Consider to following method that read data from some data-structure (InteractionNetwork
) and writes them to a table in an SQLite database using an SQLite-JDBC dirver:
private void loadAnnotations(InteractionNetwork network) throws SQLException {
PreparedStatement insertAnnotationsQuery =
connection.prepareStatement(
"INSERT INTO Annotations(GOId, ProteinId, OnthologyId) VALUES(?, ?, ?)");
PreparedStatement getProteinIdQuery =
connection.prepareStatement(
"SELECT Id FROM Proteins WHERE PrimaryUniProtKBAccessionNumber = ?");
connection.setAutoCommit(false);
for(common.Protein protein : network.get_protein_vector()) {
/* Get ProteinId for the current protein from another table and
insert the value into the prepared statement. */
getProteinIdQuery.setString(1, protein.get_primary_id());
ResultSet result = getProteinIdQuery.executeQuery();
result.next();
insertAnnotationsQuery.setLong(2, result.getLong(1));
/* Extract all the other data and add all the tuples to the batch. */
}
insertAnnotationsQuery.executeBatch();
connection.commit();
connection.setAutoCommit(true);
}
This code works fine, the program runs in about 30 seconds and takes an average of 80m heap space.

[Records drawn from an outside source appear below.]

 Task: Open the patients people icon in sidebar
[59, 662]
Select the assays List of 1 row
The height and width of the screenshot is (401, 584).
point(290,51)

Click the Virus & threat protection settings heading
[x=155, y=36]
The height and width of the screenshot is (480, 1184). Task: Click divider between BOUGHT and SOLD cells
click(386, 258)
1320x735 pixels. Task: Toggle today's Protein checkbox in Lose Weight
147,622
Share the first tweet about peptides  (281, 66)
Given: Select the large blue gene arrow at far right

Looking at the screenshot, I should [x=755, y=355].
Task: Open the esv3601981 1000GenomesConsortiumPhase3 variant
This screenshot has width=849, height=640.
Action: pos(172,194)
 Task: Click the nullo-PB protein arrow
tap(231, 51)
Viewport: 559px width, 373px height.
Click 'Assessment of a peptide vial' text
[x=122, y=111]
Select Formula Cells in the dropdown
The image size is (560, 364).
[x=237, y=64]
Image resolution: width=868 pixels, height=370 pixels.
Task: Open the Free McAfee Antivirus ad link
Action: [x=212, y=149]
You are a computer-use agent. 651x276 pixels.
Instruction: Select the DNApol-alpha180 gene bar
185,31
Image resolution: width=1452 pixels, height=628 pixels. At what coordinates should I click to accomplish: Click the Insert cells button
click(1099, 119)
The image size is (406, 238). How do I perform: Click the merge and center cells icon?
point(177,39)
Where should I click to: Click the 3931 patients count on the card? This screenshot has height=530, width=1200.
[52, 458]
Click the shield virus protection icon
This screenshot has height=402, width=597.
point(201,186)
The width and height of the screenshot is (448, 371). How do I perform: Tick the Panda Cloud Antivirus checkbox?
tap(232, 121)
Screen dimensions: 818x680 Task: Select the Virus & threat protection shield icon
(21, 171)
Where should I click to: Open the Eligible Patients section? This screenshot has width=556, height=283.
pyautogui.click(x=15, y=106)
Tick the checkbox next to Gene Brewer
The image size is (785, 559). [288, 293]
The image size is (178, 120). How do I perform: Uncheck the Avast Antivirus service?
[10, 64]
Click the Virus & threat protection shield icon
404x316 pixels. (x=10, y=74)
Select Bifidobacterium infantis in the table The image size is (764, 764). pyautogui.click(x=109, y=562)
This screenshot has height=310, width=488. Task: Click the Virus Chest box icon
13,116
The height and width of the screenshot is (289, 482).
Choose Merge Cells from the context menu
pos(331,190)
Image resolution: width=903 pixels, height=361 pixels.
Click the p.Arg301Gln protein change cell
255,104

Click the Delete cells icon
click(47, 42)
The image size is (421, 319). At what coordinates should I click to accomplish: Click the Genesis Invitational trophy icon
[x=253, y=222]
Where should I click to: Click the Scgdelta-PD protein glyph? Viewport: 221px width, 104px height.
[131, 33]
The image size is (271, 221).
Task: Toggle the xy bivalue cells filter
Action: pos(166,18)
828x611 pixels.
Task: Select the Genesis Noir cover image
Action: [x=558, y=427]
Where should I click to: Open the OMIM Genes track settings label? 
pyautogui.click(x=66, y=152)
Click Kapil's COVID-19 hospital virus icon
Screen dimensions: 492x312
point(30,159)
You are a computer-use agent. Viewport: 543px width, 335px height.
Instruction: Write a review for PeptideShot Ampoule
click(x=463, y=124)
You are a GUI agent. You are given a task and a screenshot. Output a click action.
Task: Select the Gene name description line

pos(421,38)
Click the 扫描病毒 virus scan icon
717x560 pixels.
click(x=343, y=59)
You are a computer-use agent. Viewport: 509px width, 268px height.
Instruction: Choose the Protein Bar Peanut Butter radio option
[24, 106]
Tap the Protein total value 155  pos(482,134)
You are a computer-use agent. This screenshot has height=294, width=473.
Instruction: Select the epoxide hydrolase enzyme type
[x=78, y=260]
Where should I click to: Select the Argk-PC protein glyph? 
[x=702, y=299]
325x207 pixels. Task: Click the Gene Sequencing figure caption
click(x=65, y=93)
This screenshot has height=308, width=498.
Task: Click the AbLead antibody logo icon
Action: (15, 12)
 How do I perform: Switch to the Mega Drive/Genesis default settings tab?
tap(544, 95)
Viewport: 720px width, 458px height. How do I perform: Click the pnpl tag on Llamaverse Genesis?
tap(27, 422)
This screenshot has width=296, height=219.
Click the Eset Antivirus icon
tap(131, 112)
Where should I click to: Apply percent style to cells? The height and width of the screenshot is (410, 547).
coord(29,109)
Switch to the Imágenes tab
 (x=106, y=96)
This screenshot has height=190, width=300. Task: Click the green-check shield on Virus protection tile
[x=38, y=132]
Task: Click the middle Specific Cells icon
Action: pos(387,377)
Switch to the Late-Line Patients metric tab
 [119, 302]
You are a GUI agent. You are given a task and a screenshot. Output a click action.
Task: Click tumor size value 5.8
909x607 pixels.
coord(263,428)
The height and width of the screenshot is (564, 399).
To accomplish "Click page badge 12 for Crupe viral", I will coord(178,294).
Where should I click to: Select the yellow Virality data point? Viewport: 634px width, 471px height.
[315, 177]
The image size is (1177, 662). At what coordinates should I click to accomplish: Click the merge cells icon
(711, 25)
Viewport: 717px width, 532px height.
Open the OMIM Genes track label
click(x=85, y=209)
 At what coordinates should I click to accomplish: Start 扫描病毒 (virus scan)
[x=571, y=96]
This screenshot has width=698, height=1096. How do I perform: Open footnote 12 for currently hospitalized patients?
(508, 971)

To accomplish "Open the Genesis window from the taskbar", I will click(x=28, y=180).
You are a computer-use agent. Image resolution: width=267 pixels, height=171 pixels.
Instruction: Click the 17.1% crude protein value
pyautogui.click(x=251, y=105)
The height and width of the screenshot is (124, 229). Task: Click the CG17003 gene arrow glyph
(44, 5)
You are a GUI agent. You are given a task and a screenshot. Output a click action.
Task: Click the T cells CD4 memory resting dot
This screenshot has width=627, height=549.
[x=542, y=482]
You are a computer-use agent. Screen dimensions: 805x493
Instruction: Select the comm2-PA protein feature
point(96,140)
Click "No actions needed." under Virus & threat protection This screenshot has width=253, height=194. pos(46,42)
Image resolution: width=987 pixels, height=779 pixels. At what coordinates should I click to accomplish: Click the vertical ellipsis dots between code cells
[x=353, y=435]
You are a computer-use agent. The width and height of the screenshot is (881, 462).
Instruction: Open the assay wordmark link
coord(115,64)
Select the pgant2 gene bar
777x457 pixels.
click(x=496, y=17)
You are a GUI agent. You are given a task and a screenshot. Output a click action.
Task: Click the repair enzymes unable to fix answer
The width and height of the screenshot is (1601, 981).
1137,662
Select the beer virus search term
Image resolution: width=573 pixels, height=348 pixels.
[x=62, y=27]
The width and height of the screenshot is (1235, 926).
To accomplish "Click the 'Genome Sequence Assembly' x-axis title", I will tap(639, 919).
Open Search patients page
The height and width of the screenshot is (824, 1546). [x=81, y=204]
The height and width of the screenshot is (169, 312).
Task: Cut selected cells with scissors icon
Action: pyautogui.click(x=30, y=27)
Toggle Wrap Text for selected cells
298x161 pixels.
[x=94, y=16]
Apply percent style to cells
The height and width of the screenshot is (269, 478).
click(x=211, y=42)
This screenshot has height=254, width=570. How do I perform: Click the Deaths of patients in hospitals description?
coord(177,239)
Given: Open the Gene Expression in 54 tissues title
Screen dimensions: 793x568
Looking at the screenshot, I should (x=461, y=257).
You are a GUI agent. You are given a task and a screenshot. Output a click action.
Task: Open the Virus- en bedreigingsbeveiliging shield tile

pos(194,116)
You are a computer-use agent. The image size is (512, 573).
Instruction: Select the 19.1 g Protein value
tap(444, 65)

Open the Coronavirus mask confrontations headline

Because the code looks ugly, I want to refactor it. The first thing I did was moving the declaration of getProteinIdQuery
into the loop:
private void loadAnnotations(InteractionNetwork network) throws SQLException {
PreparedStatement insertAnnotationsQuery =
connection.prepareStatement(
"INSERT INTO Annotations(GOId, ProteinId, OnthologyId) VALUES(?, ?, ?)");
connection.setAutoCommit(false);
for(common.Protein protein : network.get_protein_vector()) {
/* Get ProteinId for the current protein from another table and
insert the value into the prepared statement. */
PreparedStatement getProteinIdQuery = // <--- moved declaration of statement here
connection.prepareStatement(
"SELECT Id FROM Proteins WHERE PrimaryUniProtKBAccessionNumber = ?");
getProteinIdQuery.setString(1, protein.get_primary_id());
ResultSet result = getProteinIdQuery.executeQuery();
result.next();
insertAnnotationsQuery.setLong(2, result.getLong(1));
/* Extract all the other data and add all the tuples to the batch. */
}
insertAnnotationsQuery.executeBatch();
connection.commit();
connection.setAutoCommit(true);
}
What happens when I run the code now is that it takes about 130m heap space and takes an eternity to run. Can anyone explain this strange behavior?